Le premier congrès pan-russe des syndicats, lui, se réunit les 7-11 janvier 1918, avec des délégués bolcheviks, mencheviks et SR. Il adopte un texte qui revient largement sur la logique du décret sur le contrôle ouvrier. Il est affirmé que « pour que le contrôle ouvrier puisse apporter le maximum d’avantages au prolétariat, il est nécessaire de rejeter une fois pour toutes toute idée d’éparpiller ce contrôle en donnant aux ouvriers des entreprises le droit de prendre des décisions ayant valeur opératoire sur des questions qui affectent la vie même de leur entreprise ». Les comités d’usine doivent opérer sur « la base d’un plan général formulé par les instances supérieures du contrôle ouvrier et les organes qui décident de l’organisation de l’économie ». Enfin, il faut rendre « clair à leurs délégués » le fait que le contrôle ne signifie pas le transfert de l’entreprise aux ouvriers en général ou à n'importe qui, « le contrôle ouvrier n’étant que le premier pas vers la socialisation ».
Certains délégués bolcheviques et des syndicalistes dénonçaient alors une politique gouvernementale qui trahissait « la classe ouvrière en supprimant le contrôle ouvrier pour lui substituer la direction unique de l’entreprise, abandonnant les comités d’usine, enfants chéris de la révolution, pour le syndicat qui édictait décrets et sanctions en guise de démocratie dans l’industrie ».
Un exemple du chaos autogestionnaire des conflits entre comités d'usine et organes supérieurs était la socialisation spontanée mise en place dans certaines usines, alors que l'Etat bolchevique cherchait d'abord à conserver une centralisation classique, l'efficacité plutôt que la dispersion anarchique. Les appareils syndicaux, « responsabilisés » à la reconstruction d'un Etat d'ordre, s’associaient aux décisions prises par le gouvernement « prolétarien » qui sélectionnait les types d’entreprise à nationaliser ou non, et sans direction collégial. La limitation des pouvoirs des comités d’usine dispersés, menait déjà au renforcement de celui des syndicats. L’Etat « prolétarien » va les contrôler de plus en plus étroitement, malgré les coups de collier de certains, le syndicat des cheminots en particulier... la quasi-totalité des délégués au 2e congrès des soviets en 1917 votent une résolution du menchevique Martov, soutenue par le bolchevique Lounatcharski, demandant que le Conseil des commissaires du peuple soit élargi à des représentants d’autres partis socialistes. Le puissant syndicat des cheminots, le Vikhjel, reprend cette revendication d'un Etat pour une palette démocratique. Cette revendication sera récusée malgré l'adjonction de deux ou trois ministres SR.

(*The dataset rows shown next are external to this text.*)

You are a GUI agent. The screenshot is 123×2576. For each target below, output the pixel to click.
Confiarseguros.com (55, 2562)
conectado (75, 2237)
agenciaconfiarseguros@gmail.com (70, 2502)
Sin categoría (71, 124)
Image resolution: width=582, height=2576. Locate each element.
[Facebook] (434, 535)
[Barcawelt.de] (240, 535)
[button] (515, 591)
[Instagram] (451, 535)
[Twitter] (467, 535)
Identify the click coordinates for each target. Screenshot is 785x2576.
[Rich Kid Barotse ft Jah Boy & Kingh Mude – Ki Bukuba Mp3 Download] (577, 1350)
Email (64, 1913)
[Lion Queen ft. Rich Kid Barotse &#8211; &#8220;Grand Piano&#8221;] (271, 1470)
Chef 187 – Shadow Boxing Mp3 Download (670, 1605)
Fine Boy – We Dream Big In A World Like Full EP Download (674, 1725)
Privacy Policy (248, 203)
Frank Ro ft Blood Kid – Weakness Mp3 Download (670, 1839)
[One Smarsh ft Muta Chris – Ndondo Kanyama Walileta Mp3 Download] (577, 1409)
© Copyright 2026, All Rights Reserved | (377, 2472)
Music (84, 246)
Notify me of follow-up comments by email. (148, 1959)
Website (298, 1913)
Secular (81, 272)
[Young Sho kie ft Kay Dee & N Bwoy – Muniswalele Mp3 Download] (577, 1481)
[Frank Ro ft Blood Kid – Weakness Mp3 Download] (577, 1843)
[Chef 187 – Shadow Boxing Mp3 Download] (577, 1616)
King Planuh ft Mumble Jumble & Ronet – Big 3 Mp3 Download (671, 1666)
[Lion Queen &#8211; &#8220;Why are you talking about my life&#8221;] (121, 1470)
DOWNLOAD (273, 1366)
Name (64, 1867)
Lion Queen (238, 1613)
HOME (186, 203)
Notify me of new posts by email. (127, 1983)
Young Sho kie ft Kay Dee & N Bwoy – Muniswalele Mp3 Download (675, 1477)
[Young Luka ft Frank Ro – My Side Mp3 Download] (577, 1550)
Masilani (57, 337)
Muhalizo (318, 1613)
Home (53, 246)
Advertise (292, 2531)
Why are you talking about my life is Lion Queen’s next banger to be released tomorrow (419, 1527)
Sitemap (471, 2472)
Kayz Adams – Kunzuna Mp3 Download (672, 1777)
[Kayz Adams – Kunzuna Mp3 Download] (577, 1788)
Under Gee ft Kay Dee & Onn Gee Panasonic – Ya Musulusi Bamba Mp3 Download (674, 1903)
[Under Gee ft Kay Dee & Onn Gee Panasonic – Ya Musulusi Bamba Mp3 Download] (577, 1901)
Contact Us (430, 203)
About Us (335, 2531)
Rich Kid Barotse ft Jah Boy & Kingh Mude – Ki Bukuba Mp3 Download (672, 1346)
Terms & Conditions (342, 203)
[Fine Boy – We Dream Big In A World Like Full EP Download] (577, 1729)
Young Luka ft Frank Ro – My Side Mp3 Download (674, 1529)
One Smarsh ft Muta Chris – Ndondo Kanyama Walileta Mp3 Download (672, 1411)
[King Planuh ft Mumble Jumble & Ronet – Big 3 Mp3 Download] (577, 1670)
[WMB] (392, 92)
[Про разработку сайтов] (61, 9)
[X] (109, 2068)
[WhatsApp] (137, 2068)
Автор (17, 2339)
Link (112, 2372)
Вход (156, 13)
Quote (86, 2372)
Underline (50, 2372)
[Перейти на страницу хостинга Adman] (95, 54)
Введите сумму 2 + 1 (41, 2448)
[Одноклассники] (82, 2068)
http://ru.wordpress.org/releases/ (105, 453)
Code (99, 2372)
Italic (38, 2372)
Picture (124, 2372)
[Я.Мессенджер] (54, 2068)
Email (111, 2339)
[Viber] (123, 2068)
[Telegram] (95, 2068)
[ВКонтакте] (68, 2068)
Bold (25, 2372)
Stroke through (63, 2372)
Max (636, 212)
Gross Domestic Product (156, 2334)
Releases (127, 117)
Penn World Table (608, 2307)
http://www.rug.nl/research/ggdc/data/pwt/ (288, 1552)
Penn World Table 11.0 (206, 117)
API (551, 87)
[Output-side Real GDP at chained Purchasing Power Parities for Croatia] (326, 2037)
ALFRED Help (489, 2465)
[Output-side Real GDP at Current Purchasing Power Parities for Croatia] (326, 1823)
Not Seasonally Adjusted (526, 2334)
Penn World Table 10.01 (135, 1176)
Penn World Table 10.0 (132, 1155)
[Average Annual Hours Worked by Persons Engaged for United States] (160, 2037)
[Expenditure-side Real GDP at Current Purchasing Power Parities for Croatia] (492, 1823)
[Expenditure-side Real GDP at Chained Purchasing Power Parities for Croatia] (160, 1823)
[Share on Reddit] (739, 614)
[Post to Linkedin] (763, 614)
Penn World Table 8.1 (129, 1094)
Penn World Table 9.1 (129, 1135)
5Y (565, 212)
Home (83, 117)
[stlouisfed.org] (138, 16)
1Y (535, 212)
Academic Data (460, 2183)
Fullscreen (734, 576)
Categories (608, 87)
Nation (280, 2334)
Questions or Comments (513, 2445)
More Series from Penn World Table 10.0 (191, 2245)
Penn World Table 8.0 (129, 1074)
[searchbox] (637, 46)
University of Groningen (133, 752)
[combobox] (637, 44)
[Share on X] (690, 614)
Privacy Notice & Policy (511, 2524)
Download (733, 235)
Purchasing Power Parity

Le 2e congrès pan-russe des syndicats se réunit en janvier 1919. Un conflit commence à apparaître entre la direction des syndicats, en accord avec le pouvoir, et la base. Dans leur motion du 23 janvier 1919, les syndicats commencent par s’aligner sur le texte gouvernemental en parlant eux aussi au passé du contrôle ouvrier. Mais ils font état d’un « conflit latent qui se livre dans le cadre des nouvelles formes organisationnelles que prend la vie économique ». Ils tentaient de maintenir un certain rôle aux syndicats : « Suivre sans doute le travail des gestionnaires, non le précéder », mais en le « supervisant ». À cette session, un texte qui maintenait le droit pour les ouvriers de faire grève était rejeté, au nom du fait que les ouvriers ne peuvent faire grève contre eux-mêmes. Dans le congrès, certains protestèrent contre le fait que le Commissariat au Travail ratifie les délégués élus par les syndicats pour les représenter dans les instances centrales.
Fin 1920, le Macron de l'époque, idole de nos libertaro-trotskiens actuels, Léon le Trotsky, qui ne connaissait rien aux chemins de fer, place les cheminots sous loi martiale et exige la militarisation des syndicats. Voici un ancien bateleur d'estrade prolétarien qui était gagné à son tour à la défense du capitalisme d'Etat contre la classe ouvrière. La prise du pouvoir est un naufrage pour Léon la barbiche, il est carrément sur une position ultragauche débile qui imagine qu'il suffit de supprimer les syndicats pour que la classe ouvrière soit définitivement libérée d'un combat qui reste permanent même dans la période transitoire au communisme mondial, alors que la révolution étant restée locale, impossible dans les principaux pays industrialisés, les prolétaires n'ont plus pour se défendre ni syndicats, ni conseils ouvriers et encore moins d'un Etat calqué sur l'ancien. Le débat de 1920 sur l'utilité des syndicats est une impasse et un non sens, opposés à « l'Etat prolétarien » les syndicats ne sont pas prolétariens pour autant, et c'est d'ailleurs pourquoi ils se dissoudront dans la longue nuit stalinienne4.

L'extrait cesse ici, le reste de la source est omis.